This exercise calls for an exact copy of the data below.

────

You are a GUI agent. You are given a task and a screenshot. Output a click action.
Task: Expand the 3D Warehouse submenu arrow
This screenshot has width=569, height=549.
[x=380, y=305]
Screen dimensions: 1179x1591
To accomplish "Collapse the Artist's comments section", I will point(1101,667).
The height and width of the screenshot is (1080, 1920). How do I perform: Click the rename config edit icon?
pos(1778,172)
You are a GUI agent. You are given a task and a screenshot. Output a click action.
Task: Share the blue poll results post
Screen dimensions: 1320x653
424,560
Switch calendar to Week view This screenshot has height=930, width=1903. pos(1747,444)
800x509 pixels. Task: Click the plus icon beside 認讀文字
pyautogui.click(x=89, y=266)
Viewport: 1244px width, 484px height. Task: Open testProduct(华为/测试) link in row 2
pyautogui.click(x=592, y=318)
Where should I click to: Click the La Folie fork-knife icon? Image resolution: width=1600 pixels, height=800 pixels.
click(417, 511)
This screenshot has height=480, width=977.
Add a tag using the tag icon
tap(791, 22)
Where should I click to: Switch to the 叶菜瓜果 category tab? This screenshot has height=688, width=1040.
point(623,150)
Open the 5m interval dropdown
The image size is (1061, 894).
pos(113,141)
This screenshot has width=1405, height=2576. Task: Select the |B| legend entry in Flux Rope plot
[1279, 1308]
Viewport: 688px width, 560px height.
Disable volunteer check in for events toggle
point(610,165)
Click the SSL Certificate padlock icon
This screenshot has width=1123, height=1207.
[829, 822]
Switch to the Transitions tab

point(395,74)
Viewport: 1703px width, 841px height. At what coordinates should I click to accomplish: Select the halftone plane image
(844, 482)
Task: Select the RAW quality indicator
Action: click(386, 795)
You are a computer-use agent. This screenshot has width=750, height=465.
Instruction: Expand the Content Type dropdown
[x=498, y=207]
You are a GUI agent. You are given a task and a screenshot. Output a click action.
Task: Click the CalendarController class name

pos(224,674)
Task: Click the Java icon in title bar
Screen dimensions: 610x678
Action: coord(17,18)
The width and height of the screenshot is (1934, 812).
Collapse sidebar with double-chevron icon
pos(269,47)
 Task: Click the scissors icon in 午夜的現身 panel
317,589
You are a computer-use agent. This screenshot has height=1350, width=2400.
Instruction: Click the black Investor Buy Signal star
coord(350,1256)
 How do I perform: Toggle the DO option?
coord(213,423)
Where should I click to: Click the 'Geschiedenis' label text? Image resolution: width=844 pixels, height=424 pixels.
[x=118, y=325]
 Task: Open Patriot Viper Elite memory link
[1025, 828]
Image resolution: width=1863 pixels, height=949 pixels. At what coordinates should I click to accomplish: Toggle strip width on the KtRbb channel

────

**Written solution:**
You are a GUI agent. You are given a task and a screenshot. Output a click action.
Task: Expand the 3D Warehouse submenu arrow
This screenshot has width=569, height=549.
[x=380, y=305]
Screen dimensions: 1179x1591
To accomplish "Collapse the Artist's comments section", I will point(1101,667).
The height and width of the screenshot is (1080, 1920). How do I perform: Click the rename config edit icon?
pos(1778,172)
You are a GUI agent. You are given a task and a screenshot. Output a click action.
Task: Share the blue poll results post
Screen dimensions: 1320x653
424,560
Switch calendar to Week view This screenshot has height=930, width=1903. pos(1747,444)
800x509 pixels. Task: Click the plus icon beside 認讀文字
pyautogui.click(x=89, y=266)
Viewport: 1244px width, 484px height. Task: Open testProduct(华为/测试) link in row 2
pyautogui.click(x=592, y=318)
Where should I click to: Click the La Folie fork-knife icon? Image resolution: width=1600 pixels, height=800 pixels.
click(417, 511)
This screenshot has height=480, width=977.
Add a tag using the tag icon
tap(791, 22)
Where should I click to: Switch to the 叶菜瓜果 category tab? This screenshot has height=688, width=1040.
point(623,150)
Open the 5m interval dropdown
The image size is (1061, 894).
pos(113,141)
This screenshot has width=1405, height=2576. Task: Select the |B| legend entry in Flux Rope plot
[1279, 1308]
Viewport: 688px width, 560px height.
Disable volunteer check in for events toggle
point(610,165)
Click the SSL Certificate padlock icon
This screenshot has width=1123, height=1207.
[829, 822]
Switch to the Transitions tab

point(395,74)
Viewport: 1703px width, 841px height. At what coordinates should I click to accomplish: Select the halftone plane image
(844, 482)
Task: Select the RAW quality indicator
Action: click(386, 795)
You are a computer-use agent. This screenshot has width=750, height=465.
Instruction: Expand the Content Type dropdown
[x=498, y=207]
You are a GUI agent. You are given a task and a screenshot. Output a click action.
Task: Click the CalendarController class name

pos(224,674)
Task: Click the Java icon in title bar
Screen dimensions: 610x678
Action: coord(17,18)
The width and height of the screenshot is (1934, 812).
Collapse sidebar with double-chevron icon
pos(269,47)
 Task: Click the scissors icon in 午夜的現身 panel
317,589
You are a computer-use agent. This screenshot has height=1350, width=2400.
Instruction: Click the black Investor Buy Signal star
coord(350,1256)
 How do I perform: Toggle the DO option?
coord(213,423)
Where should I click to: Click the 'Geschiedenis' label text? Image resolution: width=844 pixels, height=424 pixels.
[x=118, y=325]
 Task: Open Patriot Viper Elite memory link
[1025, 828]
Image resolution: width=1863 pixels, height=949 pixels. At what coordinates should I click to accomplish: Toggle strip width on the KtRbb channel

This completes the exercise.